Titus dans la paranoïa terroriste |
Wolfgang Amadeus Mozart (1756-1791)
La Clemenza di Tito, opera seria en deux actes (1791)
Livret de Caterino MazzolÃ
Michael Schade (Tito)
Dorothea Röschmann (Vitellia)
Vesselina Kasarova (Sesto)
Barbara Bonney (Servilia)
Elina Garanča (Annio)
Luca Pisaroni (Publio)
Konzertvereinigung Wiener Staatsopernchor
Wiener Philharmoniker
direction : Nikolaus Harnoncourt
Enregistrement : Felsenreitschule, Salzburg, 08/2003
2DVD TDK DVWW-OPCLETI
Dans le cadre idéalement sombre du Manège des rochers de Salzbourg, le metteur en scène autrichien Martin Kušej, bien plus inspiré que pour son Don Giovanni de l'été précédent, situe en 2003 la Clémence de Titus dans un bunker en béton et l'urgence d'une atmosphère post-11 septembre, brillante métaphore de l'exacerbation politique et de l'instabilité mondiale, mais aussi parfaite illustration de ce que peut être une actualisation intelligente.

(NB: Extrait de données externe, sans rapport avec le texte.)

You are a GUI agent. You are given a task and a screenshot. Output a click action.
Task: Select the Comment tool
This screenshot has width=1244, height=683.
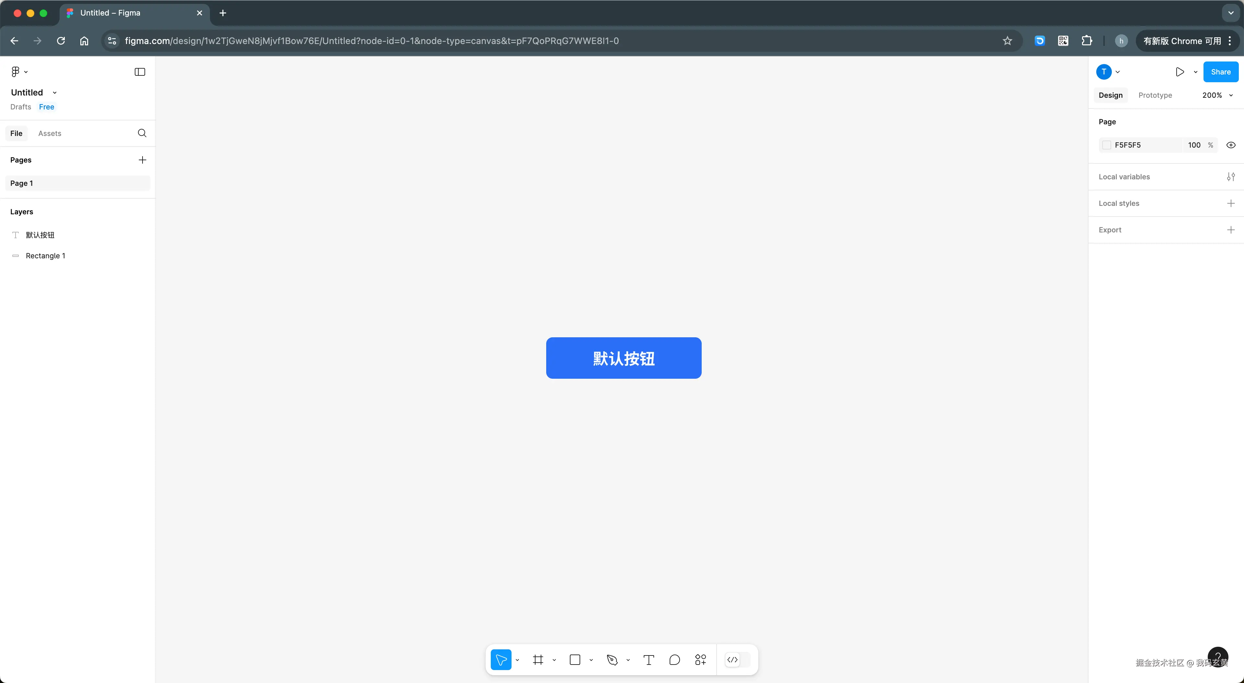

On pourra éventuellement reprocher une certaine tendance au spectaculaire – l'explosion de la fin du I, pourtant conséquence logique du pari initial – ou au systématisme – le fétichisme pour les sous-vêtements – mais on serait bien en peine de trouver direction d'acteurs plus aboutie, moins laissée au hasard – un Titus rongé par la peur de l'attentat, le mélange de détermination et de fragilité de Vitellia, l'existence inédite de Publius.
Au-delà des incontestables atouts de la mise en scène, cette Clémence vaut pour l'excellence de sa partie musicale. Vesselina Kasarova est un Sextus survolté, incandescent, une torche vivante à l'aigu dévastateur, qui s'engage corps et âme en faisant oublier sans peine des registres hétérogènes. Michael Schade, autre figure marquante, est un Titus paranoïaque et psychotique, trouvant toujours des accents caméléons dans une vocalité peu italienne, assez proche du tenore di grazia viennois, un rien en péril toutefois dans un Se all'impero chanté à quinze mètres au-dessus du vide, après avoir gravi deux séries d'escaliers au pas de course.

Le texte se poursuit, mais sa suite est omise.